- JOB 1 -
Pull out every line from the rows below that contains the string "comment".

- SOURCE EXCERPT -
━━━━

We hired Willie shortly after my son was born. She not only taught my son how to count to 13 (the number of steps in our house) and how to say yes instead of yeah and how to say May I please have some appa juice, but she also taught him some Youngstown-area-African-Americanisms that he used for years after Willie was gone.
“Scat!” is what Willie said when someone sneezed. Apparently, it’s a way of verbally chasing away germs and evil spirits. And it makes more sense than “God bless you,” which I always thought should be followed up with “you poor sap.” So “Scat!” is what my son said when someone sneezed.
Willie didn’t “live” at an address, she “stayed” at an address.
“Where do you stay?”
“I stay on McGuffey Road, on the East Side.”
That kind of thing.
So my son stayed on Youngstown-Pittsburgh Road, getting the maximum African-American upbringing from Willie until he was 2 and then he stayed on East 236th Street (or as he said, East Do Dirty Dick Street).
When we moved to East Do Dirty Dick in Cleveland, we had to find a new babysitter. I was advised to get him into a home-based Jewish daycare, because, as my Jewish advisers told me, “The Jews are the best at pushing kids to achieve to their limit while still spoiling them rotten.”
I was willing to look around for another African-American woman, but the Jewish thing sounded pretty good, too, so we started taking our son over to Dianne’s house, where he learned to eat kosher, spin a dreidel, and talk like a South African.
Dianne had her own child, red-haired Anna, and two wards, my son and Marc, a boy whose parents were from Capetown.
Marc was trouble. His mom or dad had to stay long after drop-off time because Marc didn’t want to stay at Dianne’s, and then when they went to pick him up, they had to stay for a few hours longer because Marc didn’t want to leave Dianne’s house. Marc needed a good swat, but that wasn’t for me to say, so as a result, my son spent about a third of his time at Dianne’s house with Marc’s parents, who taught him many South African pronunciations.

━━━━

Stored items from a collection:

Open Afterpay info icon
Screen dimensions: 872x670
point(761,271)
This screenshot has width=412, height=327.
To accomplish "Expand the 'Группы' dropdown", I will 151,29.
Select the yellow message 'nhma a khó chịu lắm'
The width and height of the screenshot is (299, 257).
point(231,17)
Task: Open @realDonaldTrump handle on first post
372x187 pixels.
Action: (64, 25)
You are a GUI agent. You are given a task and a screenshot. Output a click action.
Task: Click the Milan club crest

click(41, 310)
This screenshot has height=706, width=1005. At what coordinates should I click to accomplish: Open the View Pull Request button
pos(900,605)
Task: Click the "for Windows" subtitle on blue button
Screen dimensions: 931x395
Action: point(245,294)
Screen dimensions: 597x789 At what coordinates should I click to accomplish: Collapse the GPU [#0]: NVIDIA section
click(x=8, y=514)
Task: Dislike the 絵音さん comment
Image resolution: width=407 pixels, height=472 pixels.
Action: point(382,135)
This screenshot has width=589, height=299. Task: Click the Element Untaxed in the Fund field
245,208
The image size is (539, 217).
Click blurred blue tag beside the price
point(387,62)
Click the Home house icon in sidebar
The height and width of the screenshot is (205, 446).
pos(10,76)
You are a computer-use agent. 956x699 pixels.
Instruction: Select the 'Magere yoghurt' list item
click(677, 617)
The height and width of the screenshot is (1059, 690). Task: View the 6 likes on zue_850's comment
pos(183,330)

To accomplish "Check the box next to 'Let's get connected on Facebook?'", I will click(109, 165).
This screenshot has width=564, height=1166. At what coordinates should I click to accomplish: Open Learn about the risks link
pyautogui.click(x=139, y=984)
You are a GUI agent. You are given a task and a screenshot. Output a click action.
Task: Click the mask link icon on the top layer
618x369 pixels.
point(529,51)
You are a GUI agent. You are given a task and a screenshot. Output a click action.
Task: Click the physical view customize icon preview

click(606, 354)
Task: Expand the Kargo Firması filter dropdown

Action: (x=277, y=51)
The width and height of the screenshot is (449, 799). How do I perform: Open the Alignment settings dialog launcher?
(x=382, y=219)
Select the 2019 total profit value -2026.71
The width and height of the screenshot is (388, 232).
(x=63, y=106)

━━━━

- JOB 2 -
Answer these questions using the passage about babysitters:
(a) How many steps were in the house where Willie taught the son to count?
(b) What did Willie say when someone sneezed?
(c) Where were Marc's parents from?

- FINAL RESULT 1 -
Task: Dislike the 絵音さん comment
The height and width of the screenshot is (1059, 690). Task: View the 6 likes on zue_850's comment

- FINAL RESULT 2 -
(a) 13
(b) "Scat!"
(c) Capetown